The RBI on Saturday clarified that to be eligible for restructuring, a borrower has to merely submit a request to the lending institution before the December 31 deadline. It added that there is no need to finalise a resolution plan before the deadline. However, banks say that many large corporates may decide not to restructure despite this leeway. 

Under the scheme, corporates can get a top-up loan up to a fifth of their dues, which would be guaranteed by the government. The additional loan can be repaid in five years, including a one-year moratorium on principal repayment. This is enough to meet their fund requirements, which includes what they need for repaying dues. The scheme, originally meant for small businesses, was amended on November 26 to have the turnover limit removed and its duration extended till March 31. 
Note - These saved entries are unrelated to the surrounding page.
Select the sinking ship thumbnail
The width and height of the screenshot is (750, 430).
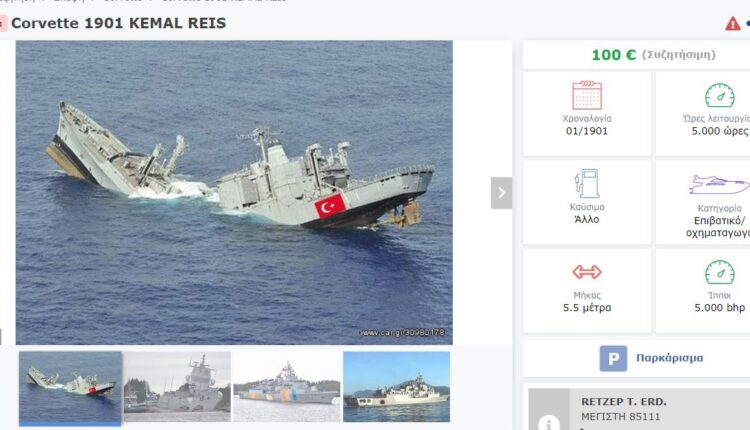[70, 387]
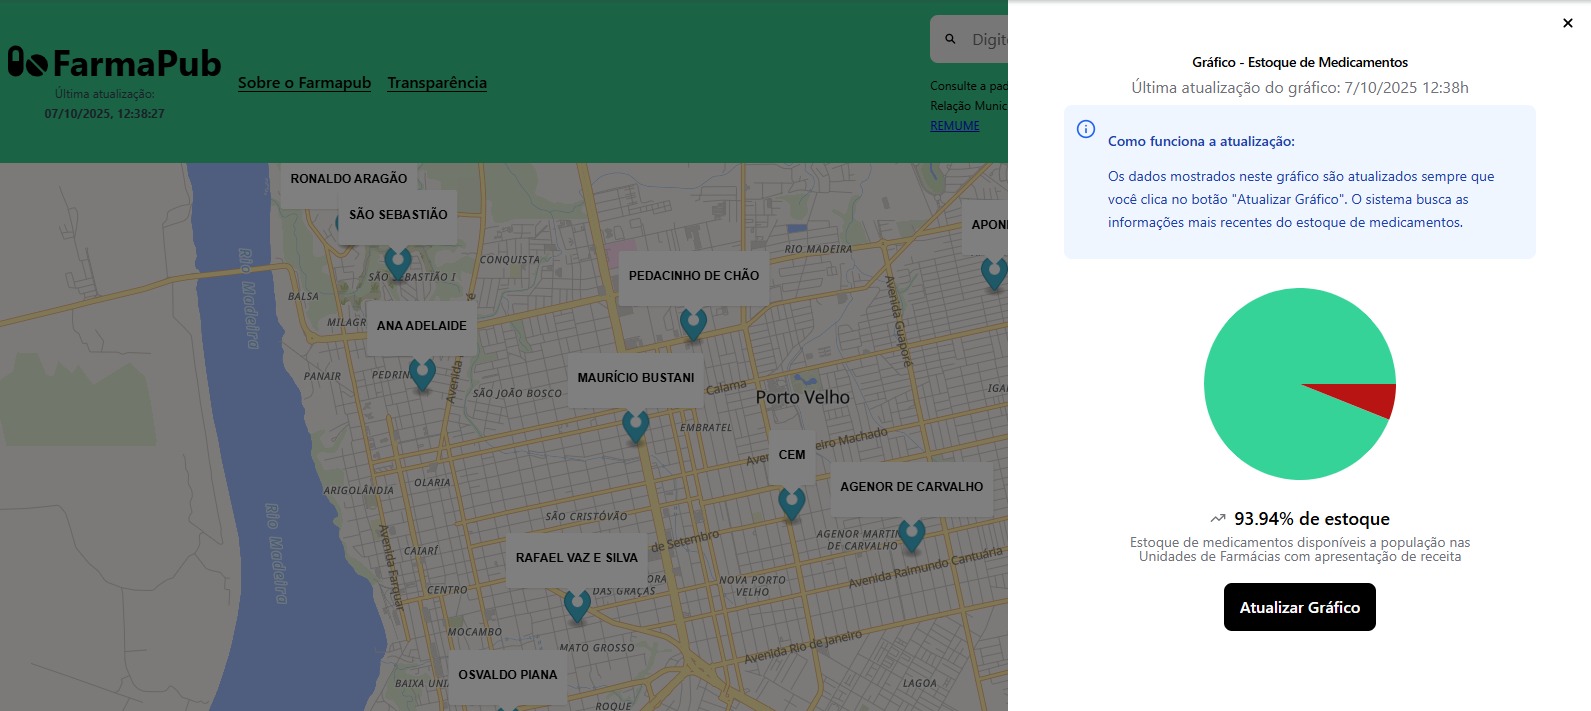This screenshot has height=711, width=1591.
Task: Click the FarmaPub pill logo
Action: click(28, 62)
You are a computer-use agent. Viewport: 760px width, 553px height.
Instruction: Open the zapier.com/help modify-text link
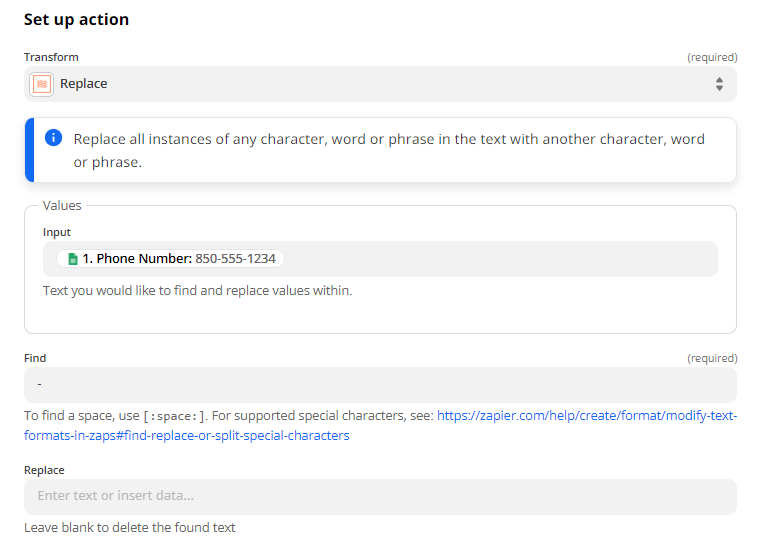587,416
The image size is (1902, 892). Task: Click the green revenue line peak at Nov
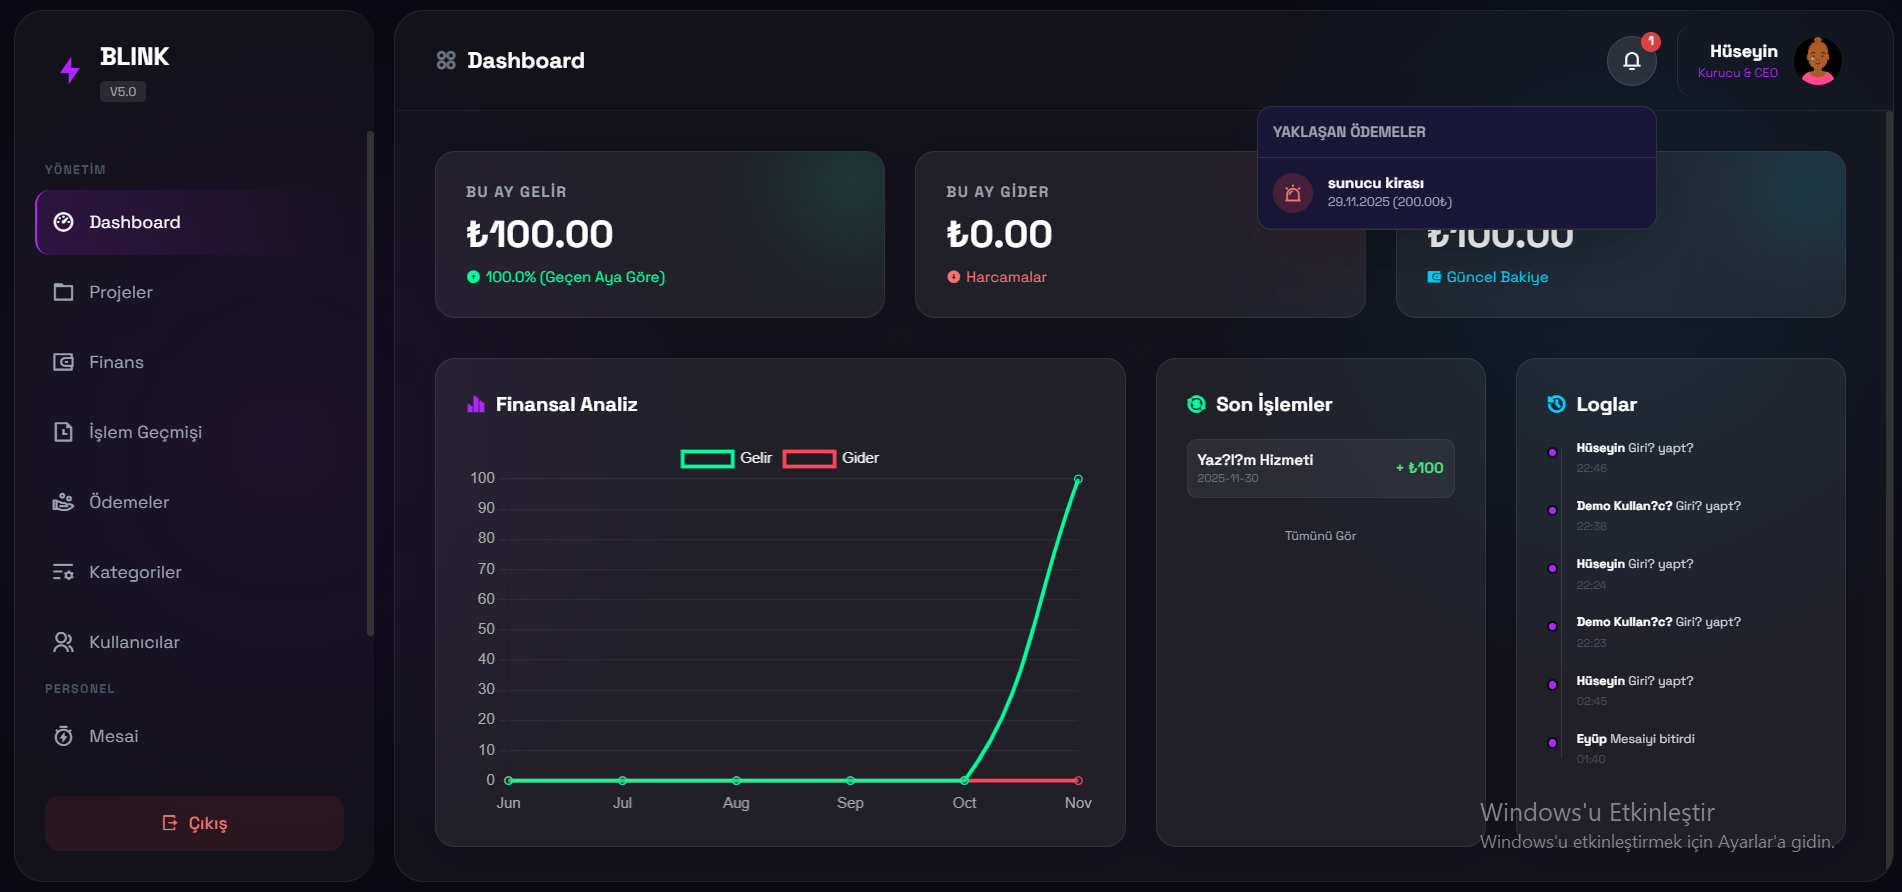pos(1077,479)
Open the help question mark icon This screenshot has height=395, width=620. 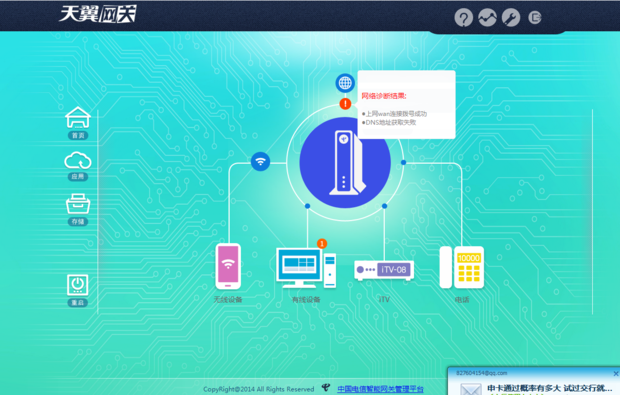tap(463, 18)
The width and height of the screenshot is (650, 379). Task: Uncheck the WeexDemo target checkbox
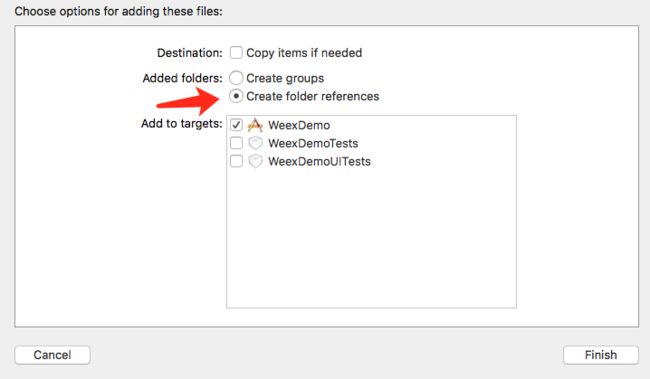pos(236,125)
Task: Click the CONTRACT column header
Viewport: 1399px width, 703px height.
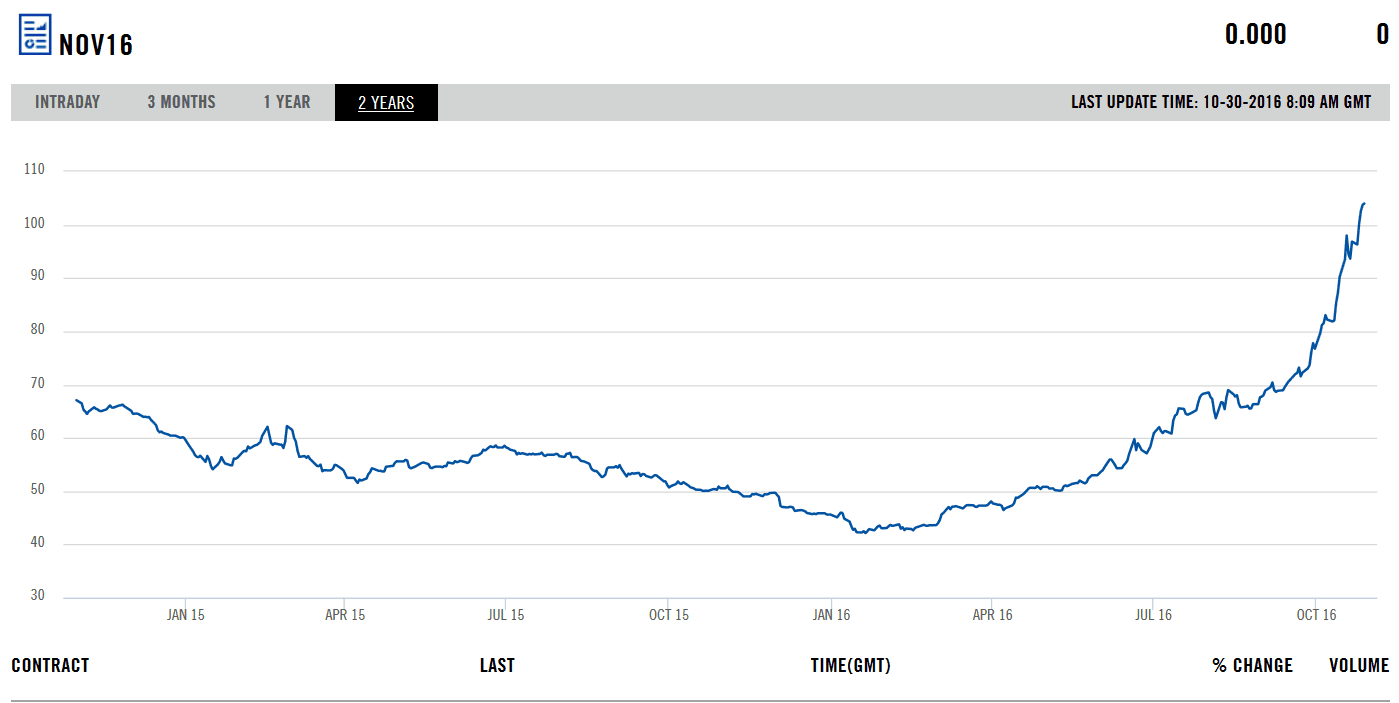Action: coord(50,666)
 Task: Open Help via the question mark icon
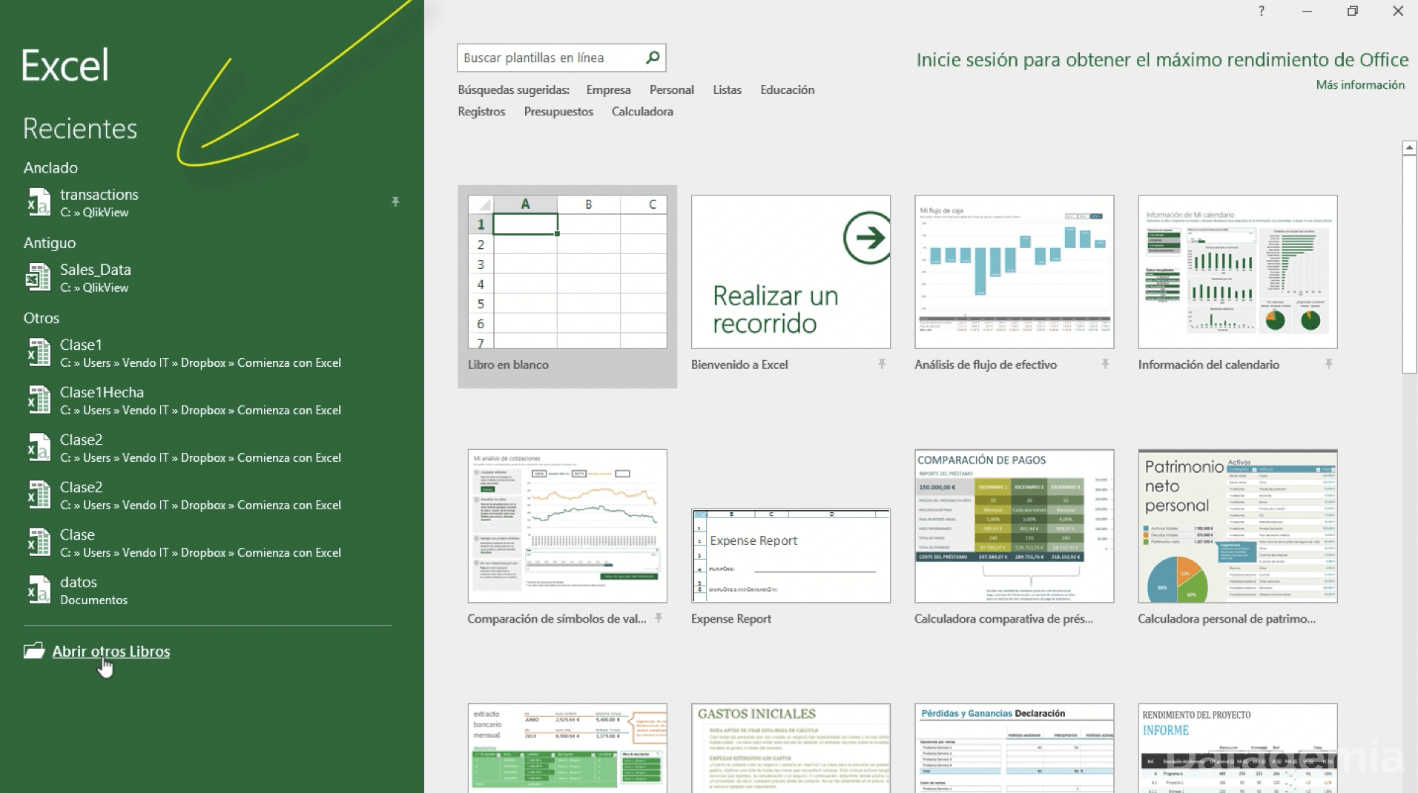(1260, 11)
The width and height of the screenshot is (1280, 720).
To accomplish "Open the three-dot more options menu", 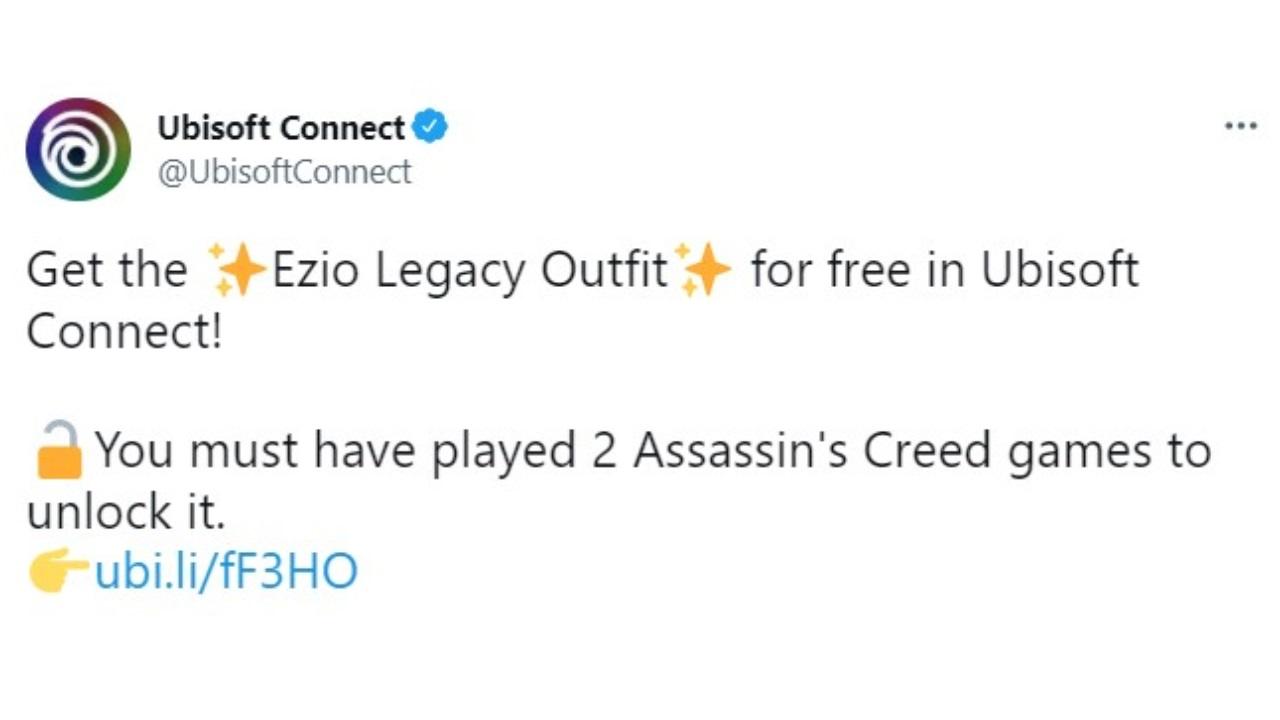I will [x=1240, y=127].
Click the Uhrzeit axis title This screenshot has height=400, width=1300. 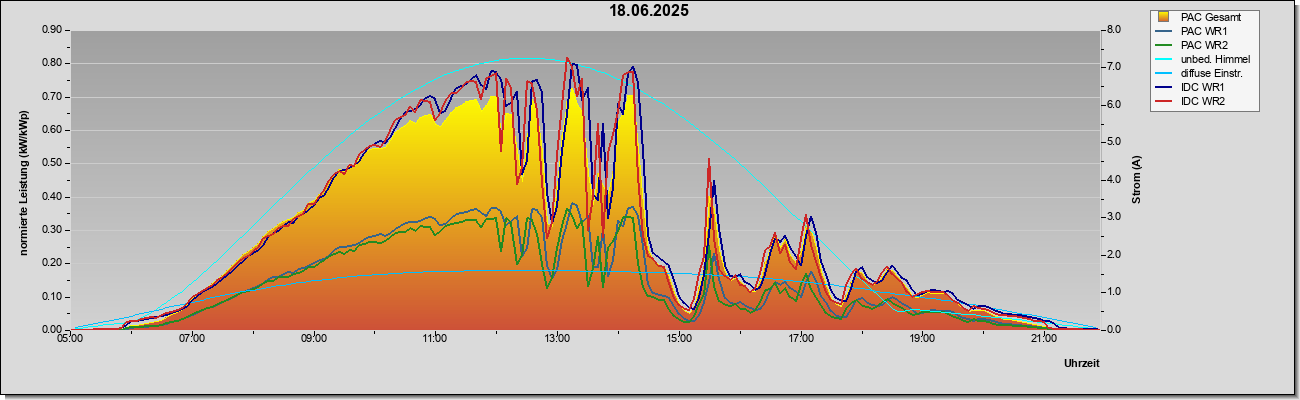point(1082,363)
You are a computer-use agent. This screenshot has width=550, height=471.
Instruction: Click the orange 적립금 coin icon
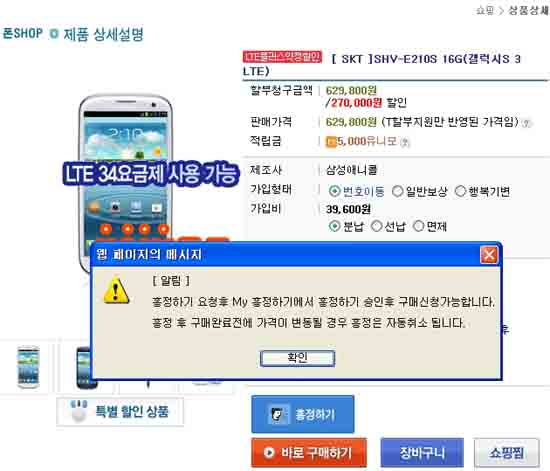pyautogui.click(x=331, y=142)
Finance minister Nirmala Sitharaman  on Friday reviewed the disbursements under the scheme. Banks have informed that additional credit of Rs 2.1 lakh crore has been sanctioned to 80.9 lakh borrowers, while Rs 1.6 lakh crore has been disbursed to 40.5 lakh borrowers. This indicates that banks have enough headroom to double the existing loans under the scheme. The finance ministry has also indicated that it is willing to increase the limits. 

Crisil has estimated cash-flow hit to companies that it rates to be in the regions of 17%. This translates to an additional funding requirement of Rs 11,000 crore. “Borrowing under the ECLGS 2.0 scheme can provide additional liquidity equal to 3.5 times the cash-flow contraction for the sample set. This will help them overcome temporary liquidity challenges. Also, the one-year moratorium available under the scheme will provide further room for companies to stabilise their cash flows,” said Subodh Rai, senior director, Crisil Ratings. 

According to Crisil, the scheme will particularly benefit companies in low-resilience sectors such as hotels, gems and jewellery, and travel as their accruals are expected to fall sharper at 23% this fiscal. For these sectors, the additional liquidity afforded by the scheme will be much higher at almost 10 times of cash flow decline. 

The fact that various schemes have improved the liquidity position of businesses is reflected in their improved servicing of debt. For instance, NBFCs have repaid Rs 28,644 crore worth loans in the first seven months of the fiscal by raising longer-term funds through debt instruments under government schemes.